EXERCISE AIM:
Your output should be the lines of the entries below, exactly, from the first one through the line that holds "Task: Switch to Slide Sorter view".

DATA RECORDS:
━━━━━━
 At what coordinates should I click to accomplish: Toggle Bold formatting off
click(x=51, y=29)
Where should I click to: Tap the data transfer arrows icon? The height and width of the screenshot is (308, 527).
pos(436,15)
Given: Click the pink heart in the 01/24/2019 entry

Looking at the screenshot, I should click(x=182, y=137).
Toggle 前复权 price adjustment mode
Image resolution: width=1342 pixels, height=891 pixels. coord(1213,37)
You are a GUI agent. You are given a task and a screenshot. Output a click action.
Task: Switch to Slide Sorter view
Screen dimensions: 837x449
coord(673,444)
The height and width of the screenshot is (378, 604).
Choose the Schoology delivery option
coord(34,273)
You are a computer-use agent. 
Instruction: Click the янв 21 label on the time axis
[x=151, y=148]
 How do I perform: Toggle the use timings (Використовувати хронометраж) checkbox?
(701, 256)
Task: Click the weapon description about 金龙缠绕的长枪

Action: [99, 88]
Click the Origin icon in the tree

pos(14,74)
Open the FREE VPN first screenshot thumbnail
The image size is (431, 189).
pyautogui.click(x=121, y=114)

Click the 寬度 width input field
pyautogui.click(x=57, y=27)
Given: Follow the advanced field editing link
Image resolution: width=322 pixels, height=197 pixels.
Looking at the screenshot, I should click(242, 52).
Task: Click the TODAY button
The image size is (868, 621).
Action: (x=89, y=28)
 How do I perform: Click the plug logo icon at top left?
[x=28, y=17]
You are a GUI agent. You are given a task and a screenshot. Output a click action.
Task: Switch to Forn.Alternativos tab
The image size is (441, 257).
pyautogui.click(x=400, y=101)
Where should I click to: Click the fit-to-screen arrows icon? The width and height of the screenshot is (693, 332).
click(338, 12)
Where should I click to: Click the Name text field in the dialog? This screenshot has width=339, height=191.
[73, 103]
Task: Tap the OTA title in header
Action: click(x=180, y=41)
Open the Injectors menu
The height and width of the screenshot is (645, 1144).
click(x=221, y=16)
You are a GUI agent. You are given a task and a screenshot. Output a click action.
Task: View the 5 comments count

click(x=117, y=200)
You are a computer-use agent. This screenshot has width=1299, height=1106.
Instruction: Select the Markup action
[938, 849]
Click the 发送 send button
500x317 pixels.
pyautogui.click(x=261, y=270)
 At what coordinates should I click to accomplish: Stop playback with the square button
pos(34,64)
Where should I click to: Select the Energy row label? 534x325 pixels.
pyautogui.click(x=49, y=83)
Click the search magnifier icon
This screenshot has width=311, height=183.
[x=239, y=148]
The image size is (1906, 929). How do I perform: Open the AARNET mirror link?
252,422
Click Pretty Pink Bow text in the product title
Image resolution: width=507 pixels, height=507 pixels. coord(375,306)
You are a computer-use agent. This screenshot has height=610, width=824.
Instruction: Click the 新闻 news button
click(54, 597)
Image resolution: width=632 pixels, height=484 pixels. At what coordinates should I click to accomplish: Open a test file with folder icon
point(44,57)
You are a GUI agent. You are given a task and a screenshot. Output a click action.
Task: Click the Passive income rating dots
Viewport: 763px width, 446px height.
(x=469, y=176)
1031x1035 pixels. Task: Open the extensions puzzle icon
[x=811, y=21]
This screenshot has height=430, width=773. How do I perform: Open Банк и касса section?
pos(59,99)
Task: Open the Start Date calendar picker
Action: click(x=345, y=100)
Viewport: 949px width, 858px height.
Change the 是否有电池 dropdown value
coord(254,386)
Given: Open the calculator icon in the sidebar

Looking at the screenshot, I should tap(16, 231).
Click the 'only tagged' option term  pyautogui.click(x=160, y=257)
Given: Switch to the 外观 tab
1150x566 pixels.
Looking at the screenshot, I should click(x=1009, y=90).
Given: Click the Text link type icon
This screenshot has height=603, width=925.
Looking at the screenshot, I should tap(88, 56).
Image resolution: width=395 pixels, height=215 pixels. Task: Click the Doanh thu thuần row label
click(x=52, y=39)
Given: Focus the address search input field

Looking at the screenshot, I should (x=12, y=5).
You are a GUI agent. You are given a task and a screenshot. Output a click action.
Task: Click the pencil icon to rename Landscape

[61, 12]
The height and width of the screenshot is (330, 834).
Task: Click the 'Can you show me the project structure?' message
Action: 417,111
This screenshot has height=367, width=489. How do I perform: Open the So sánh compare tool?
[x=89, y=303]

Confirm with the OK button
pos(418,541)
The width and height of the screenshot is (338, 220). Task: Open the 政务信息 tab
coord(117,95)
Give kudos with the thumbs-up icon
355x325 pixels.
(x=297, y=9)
━━━━━━
WRITTEN REPLY:
 At what coordinates should I click to accomplish: Toggle Bold formatting off
click(x=51, y=29)
Where should I click to: Tap the data transfer arrows icon? The height and width of the screenshot is (308, 527).
pos(436,15)
Given: Click the pink heart in the 01/24/2019 entry

Looking at the screenshot, I should click(x=182, y=137).
Toggle 前复权 price adjustment mode
Image resolution: width=1342 pixels, height=891 pixels. coord(1213,37)
You are a GUI agent. You are given a task and a screenshot. Output a click action.
Task: Switch to Slide Sorter view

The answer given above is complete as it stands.